Citeer uit de tekst over de film A Fistful of Dollars letterlijk het stuk van "Met grof geweld, politiek" tot en met "tweede leven kregen.".

AANGELEVERDE TEKST –
────────────────────────────────────────

Take 2 | A Fistful of Dollars

Met grof geweld, politiek incorrecte thema’s en verbluffende stilering betekende Per un pugno di dollari de doorbraak van de spaghettiwestern. Een genre dat zijn naam dankt aan het feit dat de films door Italiaanse studio’s zijn geproduceerd. De film wordt door velen als invloedrijk gezien en zou tevens dienen als blauwdruk voor vele films in zijn genre. De film lanceerde ook de carrière van Clint Eastwood, wiens ‘man zonder naam’ je zo kan uittekenen met zijn lange gestalte, grimmig gezicht en een smeulende sigaar in een mondhoek. Met droge humor, een iconisch hoofdpersonage, weinig dialogen en opera-achtige dramatiek staat deze remake centraal in onze rubriek Take 2. Een rubriek over remakes of films die op een andere wijze een tweede leven kregen.

In het tweede deel van de jaren vijftig was de Amerikaanse western niet meer wat het ooit geweest was. Dat wist Sergio Leone ook, evenals dat er in Europa nog zeker een markt was voor western. Hij nam de films en het publiek goed in zich op en maakte een western op de Italiaanse manier waarbij hij het verhaal letterlijk leende van Akira Kurosawa’s Yojimbo. Dit ging zover dat hij sommige scènes en stukken dialoog letterlijk kopieerde. Dat de film zoveel op Yojimbo leek resulteerde uiteindelijk zelfs in problemen bij de release in de Verenigde Staten, omdat de schrijvers van Yojimbo Leone hadden aangeklaagd. Zij werden in het gelijk gesteld en Leone moest 15% van de opbrengsten aan hen afstaan. Het idee om een Japanse samoeraifilm tot een western te vertalen was overigens ook al niet origineel; John Sturges had dit eerder met veel succes gedaan met The Magnificent Seven.

────────────────────────────────────────

BRONGEGEVENS –
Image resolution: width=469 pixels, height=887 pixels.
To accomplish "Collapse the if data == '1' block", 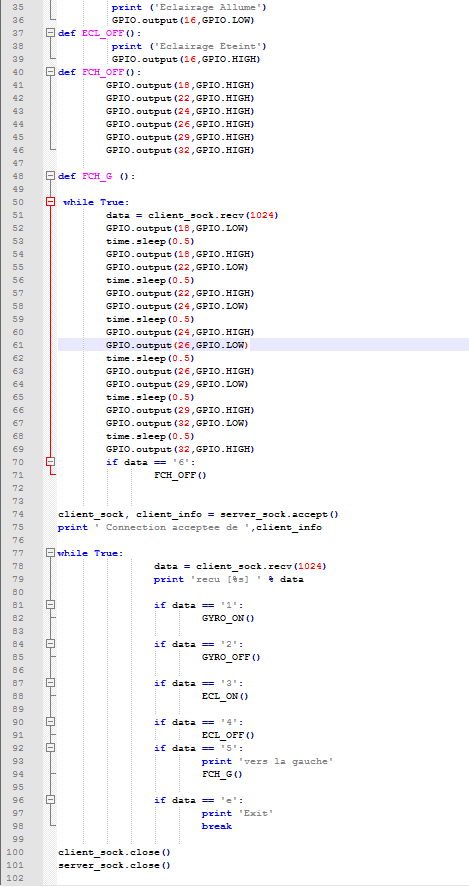I will pyautogui.click(x=50, y=605).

────────────────────────────────────────

ANTWOORD –
Met grof geweld, politiek incorrecte thema’s en verbluffende stilering betekende Per un pugno di dollari de doorbraak van de spaghettiwestern. Een genre dat zijn naam dankt aan het feit dat de films door Italiaanse studio’s zijn geproduceerd. De film wordt door velen als invloedrijk gezien en zou tevens dienen als blauwdruk voor vele films in zijn genre. De film lanceerde ook de carrière van Clint Eastwood, wiens ‘man zonder naam’ je zo kan uittekenen met zijn lange gestalte, grimmig gezicht en een smeulende sigaar in een mondhoek. Met droge humor, een iconisch hoofdpersonage, weinig dialogen en opera-achtige dramatiek staat deze remake centraal in onze rubriek Take 2. Een rubriek over remakes of films die op een andere wijze een tweede leven kregen.